Recorded information: Begin
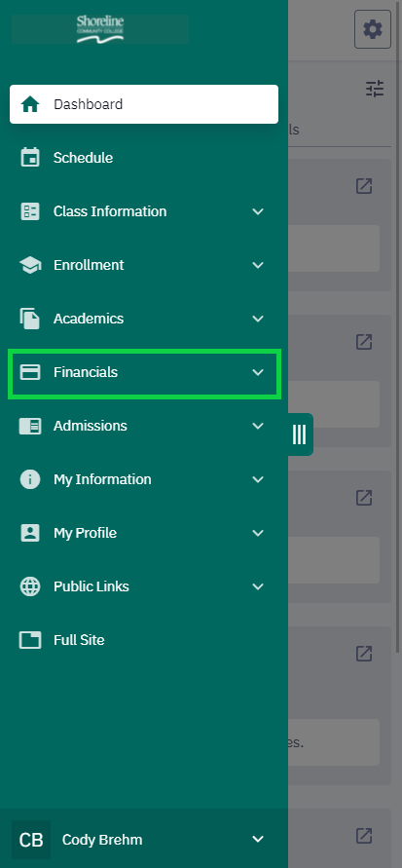Open the first card's external link icon
Screen dimensions: 402x868
pos(364,186)
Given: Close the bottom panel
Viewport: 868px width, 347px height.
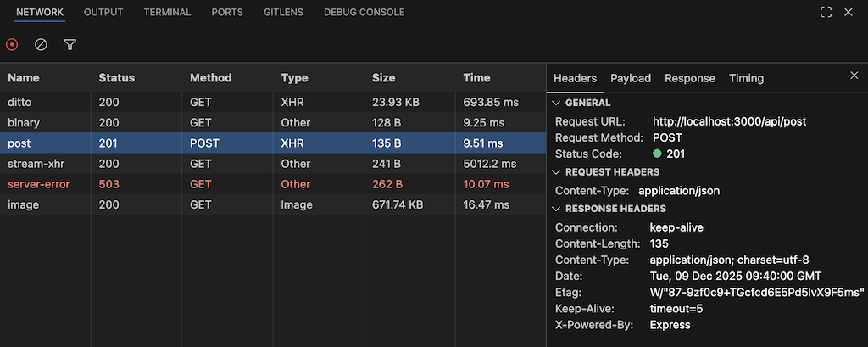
Recorded information: End
**Problem details**
Only the lines from the one containing "Given: Close the bottom panel" through the final line of the records should be transcribed, exactly and with no pictures.

**Exercise solution**
Given: Close the bottom panel
Viewport: 868px width, 347px height.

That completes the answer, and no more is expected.